Saturday, April 28, 2007

I’m depressed, frustrated, pissed and tired, and my undying hatred for God only continues to grow while I’m at it, too. They woke me up twice yesterday, then I woke up twice more, once when I was hungry and once when I was sweating. I got up at 10:00, did my work, then took a 3-hour nap from 2:00 – 5:00. It was so nice to do it with no sound machines, too. Had Tom gotten up to pee, yeah, it would’ve woken me, but there was absolutely nothing but the computer’s fans whirring in the background and it was nice for a change.

Tom wants to research the Sacramento area this weekend, but whether we end up in the $400 apartment or the $800 house, it’s all going to be maddening and so I’ve already made up my mind to starve to death just as soon as I get my hands on that Claritin. I’ll be damned if I’ll live like this another 5-14 years, more like 14. I just can’t believe any retirement home would let a couple in with one being under the age limit, so fuck this Tom-and-Jodi-are-only-allowed-to-live-in-noisy-places rule our fucking God’s slapped on us! I can’t deal with these things that only get louder and louder each year for another decade and a half. Hell, the freeloaders’ stereo wasn’t nearly as loud as they are today! If they had been I’d have assaulted them for damn sure and ended up at least somewhat deserving of the shit they put me through. And no one’s ever going to do shit about them either. They’d have done that 10 years ago if they were.

I’m just sick of life. Sick of humanity. Yet the more I try to escape it, the more I just get stuck right in the middle of it. I can run, but I can’t hide. Not as long as I live, and this is no way to live, trust me.
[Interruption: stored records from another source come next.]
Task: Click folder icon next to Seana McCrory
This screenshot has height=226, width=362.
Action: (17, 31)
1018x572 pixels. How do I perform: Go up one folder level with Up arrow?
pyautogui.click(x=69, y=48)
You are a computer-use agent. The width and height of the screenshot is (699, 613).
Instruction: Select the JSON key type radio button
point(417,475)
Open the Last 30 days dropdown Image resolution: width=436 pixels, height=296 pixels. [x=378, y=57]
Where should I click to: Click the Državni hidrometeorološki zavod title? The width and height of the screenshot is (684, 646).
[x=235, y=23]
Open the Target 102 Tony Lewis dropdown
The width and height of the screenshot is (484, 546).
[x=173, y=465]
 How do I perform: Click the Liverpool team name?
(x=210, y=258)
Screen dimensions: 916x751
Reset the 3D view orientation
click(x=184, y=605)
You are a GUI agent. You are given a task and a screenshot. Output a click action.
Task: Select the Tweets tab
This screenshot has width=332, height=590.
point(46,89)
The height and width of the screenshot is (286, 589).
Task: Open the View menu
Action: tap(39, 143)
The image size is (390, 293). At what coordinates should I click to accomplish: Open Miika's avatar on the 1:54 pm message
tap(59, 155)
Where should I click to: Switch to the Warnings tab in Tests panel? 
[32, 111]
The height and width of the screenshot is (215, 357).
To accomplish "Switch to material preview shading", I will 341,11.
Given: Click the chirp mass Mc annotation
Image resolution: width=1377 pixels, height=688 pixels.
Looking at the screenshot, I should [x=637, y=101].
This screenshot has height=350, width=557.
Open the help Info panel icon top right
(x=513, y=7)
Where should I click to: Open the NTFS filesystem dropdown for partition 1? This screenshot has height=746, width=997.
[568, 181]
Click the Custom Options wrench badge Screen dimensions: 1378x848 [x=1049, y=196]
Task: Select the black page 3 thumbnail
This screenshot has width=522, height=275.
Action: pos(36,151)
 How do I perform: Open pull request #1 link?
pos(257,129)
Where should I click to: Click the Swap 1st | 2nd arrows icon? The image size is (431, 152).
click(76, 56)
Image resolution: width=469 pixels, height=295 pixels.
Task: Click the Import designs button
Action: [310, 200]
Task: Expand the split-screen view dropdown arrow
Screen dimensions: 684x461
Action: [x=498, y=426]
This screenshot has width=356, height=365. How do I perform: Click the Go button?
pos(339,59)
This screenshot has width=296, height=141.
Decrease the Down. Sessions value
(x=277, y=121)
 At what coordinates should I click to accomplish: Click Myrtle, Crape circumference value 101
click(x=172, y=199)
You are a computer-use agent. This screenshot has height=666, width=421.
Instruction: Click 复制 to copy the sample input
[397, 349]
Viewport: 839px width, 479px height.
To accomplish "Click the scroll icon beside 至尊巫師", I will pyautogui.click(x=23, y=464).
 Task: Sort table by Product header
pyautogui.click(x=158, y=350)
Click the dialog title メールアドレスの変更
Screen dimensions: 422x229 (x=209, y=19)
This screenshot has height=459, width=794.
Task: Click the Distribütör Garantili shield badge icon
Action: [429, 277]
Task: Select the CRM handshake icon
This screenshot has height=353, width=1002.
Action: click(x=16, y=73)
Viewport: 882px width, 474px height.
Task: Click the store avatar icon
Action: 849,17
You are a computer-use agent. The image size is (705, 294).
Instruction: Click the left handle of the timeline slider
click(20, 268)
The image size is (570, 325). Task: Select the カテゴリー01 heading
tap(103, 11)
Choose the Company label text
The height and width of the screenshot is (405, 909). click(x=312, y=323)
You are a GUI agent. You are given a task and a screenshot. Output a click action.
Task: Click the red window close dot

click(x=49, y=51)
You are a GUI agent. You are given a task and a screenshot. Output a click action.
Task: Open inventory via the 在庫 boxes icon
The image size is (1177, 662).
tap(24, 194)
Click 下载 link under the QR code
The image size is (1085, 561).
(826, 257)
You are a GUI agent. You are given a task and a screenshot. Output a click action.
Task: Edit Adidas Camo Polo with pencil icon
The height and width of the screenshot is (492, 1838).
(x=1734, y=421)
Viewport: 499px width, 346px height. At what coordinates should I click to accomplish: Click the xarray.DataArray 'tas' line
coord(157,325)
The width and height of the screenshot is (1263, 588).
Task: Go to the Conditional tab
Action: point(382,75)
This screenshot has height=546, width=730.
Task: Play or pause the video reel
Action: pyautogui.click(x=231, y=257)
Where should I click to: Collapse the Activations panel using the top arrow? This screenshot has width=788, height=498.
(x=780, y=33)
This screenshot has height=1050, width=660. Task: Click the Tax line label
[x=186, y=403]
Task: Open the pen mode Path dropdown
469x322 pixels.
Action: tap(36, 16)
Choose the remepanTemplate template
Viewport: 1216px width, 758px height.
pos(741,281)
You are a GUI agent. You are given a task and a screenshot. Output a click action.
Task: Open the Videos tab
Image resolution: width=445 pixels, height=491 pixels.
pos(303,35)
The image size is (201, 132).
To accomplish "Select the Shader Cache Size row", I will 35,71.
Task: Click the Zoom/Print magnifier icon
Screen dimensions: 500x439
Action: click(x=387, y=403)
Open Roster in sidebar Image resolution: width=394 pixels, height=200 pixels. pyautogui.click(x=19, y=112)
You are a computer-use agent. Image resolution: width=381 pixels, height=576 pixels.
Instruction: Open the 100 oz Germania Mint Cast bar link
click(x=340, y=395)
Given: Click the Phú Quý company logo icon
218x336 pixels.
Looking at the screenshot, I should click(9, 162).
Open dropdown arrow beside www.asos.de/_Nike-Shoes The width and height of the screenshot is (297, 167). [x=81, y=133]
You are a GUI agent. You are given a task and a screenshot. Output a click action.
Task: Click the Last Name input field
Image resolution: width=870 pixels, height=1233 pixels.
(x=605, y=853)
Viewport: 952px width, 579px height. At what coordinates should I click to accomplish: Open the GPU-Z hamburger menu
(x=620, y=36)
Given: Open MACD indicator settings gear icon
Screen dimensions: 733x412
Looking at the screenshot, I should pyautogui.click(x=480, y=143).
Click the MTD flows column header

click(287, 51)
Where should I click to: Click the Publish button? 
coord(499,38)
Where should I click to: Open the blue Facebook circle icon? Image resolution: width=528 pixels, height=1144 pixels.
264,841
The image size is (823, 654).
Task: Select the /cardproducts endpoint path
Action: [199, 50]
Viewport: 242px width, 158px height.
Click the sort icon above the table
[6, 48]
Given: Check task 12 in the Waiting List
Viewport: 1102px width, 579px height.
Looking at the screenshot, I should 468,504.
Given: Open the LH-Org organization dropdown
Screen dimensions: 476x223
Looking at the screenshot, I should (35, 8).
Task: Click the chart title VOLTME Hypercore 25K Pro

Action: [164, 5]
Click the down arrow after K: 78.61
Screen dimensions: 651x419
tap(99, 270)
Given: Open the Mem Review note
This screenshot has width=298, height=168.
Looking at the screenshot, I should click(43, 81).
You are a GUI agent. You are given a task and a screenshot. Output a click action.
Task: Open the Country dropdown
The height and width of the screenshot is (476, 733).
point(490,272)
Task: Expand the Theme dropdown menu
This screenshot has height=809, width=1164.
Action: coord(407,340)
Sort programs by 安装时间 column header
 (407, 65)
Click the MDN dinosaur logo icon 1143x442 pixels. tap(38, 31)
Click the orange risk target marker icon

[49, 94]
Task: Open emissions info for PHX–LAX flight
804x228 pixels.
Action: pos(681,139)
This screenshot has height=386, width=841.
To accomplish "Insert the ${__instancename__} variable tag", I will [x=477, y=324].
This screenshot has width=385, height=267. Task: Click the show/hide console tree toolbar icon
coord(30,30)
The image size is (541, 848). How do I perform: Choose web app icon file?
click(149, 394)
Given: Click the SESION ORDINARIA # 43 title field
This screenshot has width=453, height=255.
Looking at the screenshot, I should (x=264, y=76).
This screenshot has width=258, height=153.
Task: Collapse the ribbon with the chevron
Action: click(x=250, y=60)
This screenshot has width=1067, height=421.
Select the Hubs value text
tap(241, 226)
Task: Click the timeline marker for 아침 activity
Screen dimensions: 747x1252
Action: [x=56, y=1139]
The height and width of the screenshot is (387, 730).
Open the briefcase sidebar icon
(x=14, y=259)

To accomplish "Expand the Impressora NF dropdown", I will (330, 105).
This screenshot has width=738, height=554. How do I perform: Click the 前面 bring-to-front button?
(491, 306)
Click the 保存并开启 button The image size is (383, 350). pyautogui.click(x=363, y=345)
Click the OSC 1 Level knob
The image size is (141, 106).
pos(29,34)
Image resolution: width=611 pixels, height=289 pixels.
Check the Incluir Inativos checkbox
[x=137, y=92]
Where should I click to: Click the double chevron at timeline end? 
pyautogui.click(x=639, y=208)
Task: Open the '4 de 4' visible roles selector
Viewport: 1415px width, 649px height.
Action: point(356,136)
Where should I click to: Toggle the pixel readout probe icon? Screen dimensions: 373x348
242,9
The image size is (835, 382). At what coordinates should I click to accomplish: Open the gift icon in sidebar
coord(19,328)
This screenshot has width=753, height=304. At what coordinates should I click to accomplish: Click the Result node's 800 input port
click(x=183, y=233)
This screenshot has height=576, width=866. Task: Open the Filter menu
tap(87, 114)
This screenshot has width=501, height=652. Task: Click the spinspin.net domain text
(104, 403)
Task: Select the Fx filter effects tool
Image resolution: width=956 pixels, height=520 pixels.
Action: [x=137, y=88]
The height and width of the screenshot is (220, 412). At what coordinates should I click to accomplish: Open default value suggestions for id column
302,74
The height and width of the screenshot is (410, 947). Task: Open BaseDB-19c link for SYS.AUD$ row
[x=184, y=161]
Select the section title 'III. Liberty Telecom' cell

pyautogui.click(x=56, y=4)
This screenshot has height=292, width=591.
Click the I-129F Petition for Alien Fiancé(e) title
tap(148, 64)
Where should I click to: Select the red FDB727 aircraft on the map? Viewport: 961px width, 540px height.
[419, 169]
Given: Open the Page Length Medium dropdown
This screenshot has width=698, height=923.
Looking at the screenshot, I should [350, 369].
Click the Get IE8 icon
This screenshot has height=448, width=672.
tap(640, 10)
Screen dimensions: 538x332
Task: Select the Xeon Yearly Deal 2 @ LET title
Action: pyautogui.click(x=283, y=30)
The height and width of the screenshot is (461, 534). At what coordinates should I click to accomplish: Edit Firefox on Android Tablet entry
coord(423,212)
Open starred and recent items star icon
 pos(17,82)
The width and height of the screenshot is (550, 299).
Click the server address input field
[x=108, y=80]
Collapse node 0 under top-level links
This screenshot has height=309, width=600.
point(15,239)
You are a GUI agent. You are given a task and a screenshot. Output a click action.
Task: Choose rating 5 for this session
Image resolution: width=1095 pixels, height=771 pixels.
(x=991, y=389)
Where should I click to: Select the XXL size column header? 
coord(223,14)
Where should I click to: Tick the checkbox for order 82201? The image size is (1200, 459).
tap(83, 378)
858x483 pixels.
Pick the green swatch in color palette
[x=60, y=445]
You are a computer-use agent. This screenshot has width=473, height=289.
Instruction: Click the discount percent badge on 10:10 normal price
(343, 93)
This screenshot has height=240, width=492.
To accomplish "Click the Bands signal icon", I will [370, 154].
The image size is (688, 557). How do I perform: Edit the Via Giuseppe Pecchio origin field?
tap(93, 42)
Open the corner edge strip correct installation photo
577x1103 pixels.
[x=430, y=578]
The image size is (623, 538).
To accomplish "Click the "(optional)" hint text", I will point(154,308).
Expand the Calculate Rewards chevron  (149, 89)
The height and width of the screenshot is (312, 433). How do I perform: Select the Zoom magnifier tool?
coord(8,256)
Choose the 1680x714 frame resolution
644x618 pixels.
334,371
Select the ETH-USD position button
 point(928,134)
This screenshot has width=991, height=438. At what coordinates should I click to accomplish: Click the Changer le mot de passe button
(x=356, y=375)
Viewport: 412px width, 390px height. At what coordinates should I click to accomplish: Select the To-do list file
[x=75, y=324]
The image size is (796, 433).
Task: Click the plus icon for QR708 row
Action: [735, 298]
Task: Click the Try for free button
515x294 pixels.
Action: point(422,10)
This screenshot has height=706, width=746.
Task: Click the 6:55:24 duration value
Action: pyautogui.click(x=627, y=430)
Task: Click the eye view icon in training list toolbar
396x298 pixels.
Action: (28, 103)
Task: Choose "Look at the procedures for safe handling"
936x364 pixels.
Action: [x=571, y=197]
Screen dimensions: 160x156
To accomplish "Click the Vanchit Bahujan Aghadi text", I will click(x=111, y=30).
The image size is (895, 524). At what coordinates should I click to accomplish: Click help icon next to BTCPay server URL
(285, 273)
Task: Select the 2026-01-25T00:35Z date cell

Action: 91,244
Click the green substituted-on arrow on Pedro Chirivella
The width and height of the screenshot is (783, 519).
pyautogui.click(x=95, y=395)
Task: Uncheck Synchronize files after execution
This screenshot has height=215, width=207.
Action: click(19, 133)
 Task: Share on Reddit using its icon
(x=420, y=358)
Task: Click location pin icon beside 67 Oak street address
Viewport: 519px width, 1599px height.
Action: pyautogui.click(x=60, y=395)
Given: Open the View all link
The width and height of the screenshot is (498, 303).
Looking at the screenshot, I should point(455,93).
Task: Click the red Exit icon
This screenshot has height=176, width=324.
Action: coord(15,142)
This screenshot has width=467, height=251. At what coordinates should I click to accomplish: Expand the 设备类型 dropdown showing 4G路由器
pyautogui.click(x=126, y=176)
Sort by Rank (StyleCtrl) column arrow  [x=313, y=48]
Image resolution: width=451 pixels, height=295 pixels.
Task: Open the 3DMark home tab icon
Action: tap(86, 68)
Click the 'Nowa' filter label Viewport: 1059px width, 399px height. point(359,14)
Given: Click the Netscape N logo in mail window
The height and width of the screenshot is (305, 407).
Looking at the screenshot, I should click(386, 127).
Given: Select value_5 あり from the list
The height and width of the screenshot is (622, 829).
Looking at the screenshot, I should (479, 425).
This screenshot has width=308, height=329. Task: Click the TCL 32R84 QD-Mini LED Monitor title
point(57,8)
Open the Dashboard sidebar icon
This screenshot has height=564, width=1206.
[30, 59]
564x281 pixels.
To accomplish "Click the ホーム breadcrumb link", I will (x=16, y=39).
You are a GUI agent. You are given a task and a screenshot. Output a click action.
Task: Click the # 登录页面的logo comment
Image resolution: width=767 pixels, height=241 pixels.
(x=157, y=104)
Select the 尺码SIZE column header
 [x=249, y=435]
I’m simply not allowed to have anything I want, no matter how simple it may be. All I want is a peaceful place and some money, but sure enough, that dream Tom had just had to be that 1% of the time that it didn’t pan out. Gee, why am I not at all surprised?

Anyway, it’d be nice to have a place lined up for when we get down there so we don’t have to waste money in motels for too long, but at the same time, I don’t want to do the sight-unseen thing again either. There’s no way we could stay in motels indefinitely, though, on the Unemployment. It won’t be enough to cover the higher rates down there.